When the node starts up it first needs to get an overview of what partitions it have, and what buckets each partition currently stores. Once it knows this, it is in initializing mode, able to handle load, but distributors do not yet know bucket metadata for all the buckets, and thus can't know whether buckets are consistent with copies on other nodes. Once metadata for all buckets are known, the content nodes transitions from initializing to up state. As the distributors wants quick access to bucket metadata, it keeps an in-memory bucket database to efficiently serve these requests.

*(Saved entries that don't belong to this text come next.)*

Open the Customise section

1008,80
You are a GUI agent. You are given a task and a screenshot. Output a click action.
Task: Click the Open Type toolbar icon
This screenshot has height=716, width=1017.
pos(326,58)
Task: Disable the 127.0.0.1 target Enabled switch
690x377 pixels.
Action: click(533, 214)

It implements elasticity support in terms of the SPI. Operations are ordered according to priority, and only one operation per bucket can be in-flight at a time. Below bucket management is the persistence engine, which implements the SPI in terms of Vespa search. The persistence engine reads the document type from the document id, and dispatches requests to the correct document database.
Each document database is responsible for a single document type. It has a component called FeedHandler which takes care of incoming documents, updates, and remove requests. All requests are first written to a transaction log, then handed to the appropriate sub-database, based on the request type.

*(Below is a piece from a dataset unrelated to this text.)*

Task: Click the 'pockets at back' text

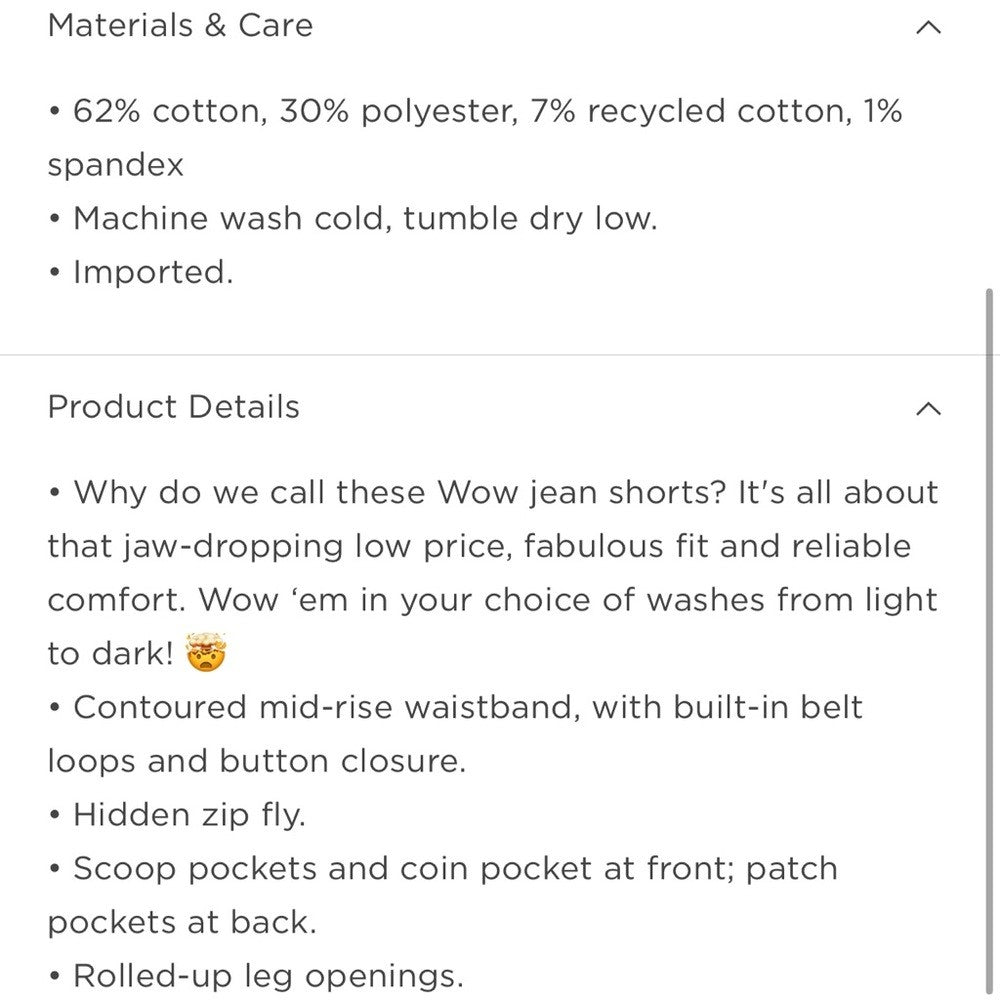Action: pos(182,922)
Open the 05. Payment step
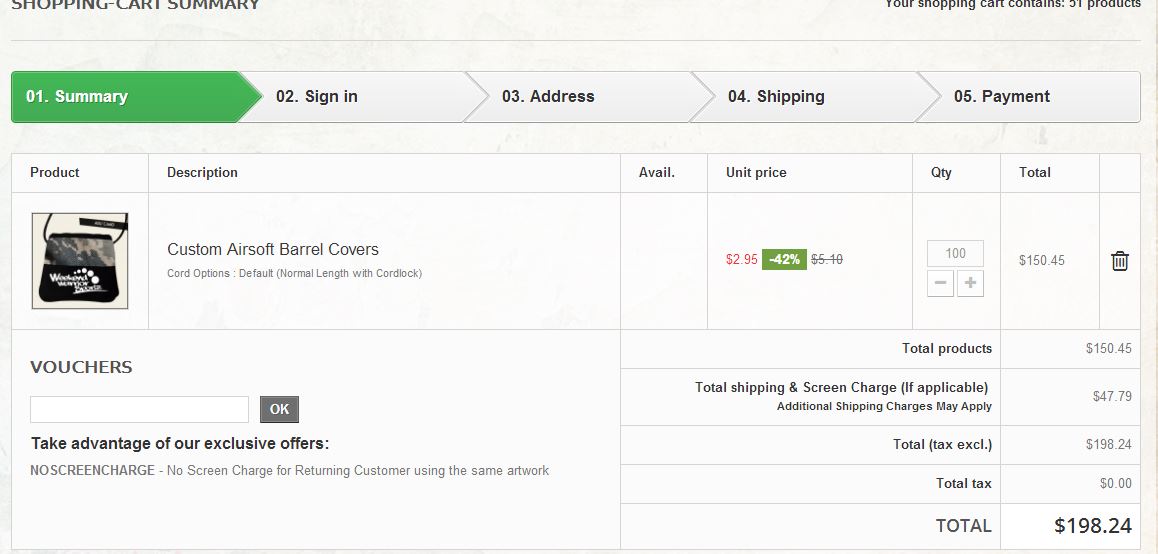 pos(1001,97)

There are three types of sub-databases, each with its own document meta store and document store. The document meta store holds a map from the document id to a local id. This local id is used to address the document in the document store. The document meta store also maintains information on the state of the buckets that are present in the sub-database.
The sub-databases are maintained by the index maintainer. The document distribution changes as the system is resized. When the number of nodes in the system changes, the index maintainer will move documents between the Ready and Not Ready sub-databases to reflect the new distribution. When an entry in the Removed sub-database gets old it is purged. The sub-databases are:
|Not Ready||Holds the redundant documents that are not searchable, i.e. the not ready documents. Documents that are not ready are only stored, not indexed. It takes some processing to move from this state to the ready state.|
Maintains an index of all ready documents and keeps them searchable.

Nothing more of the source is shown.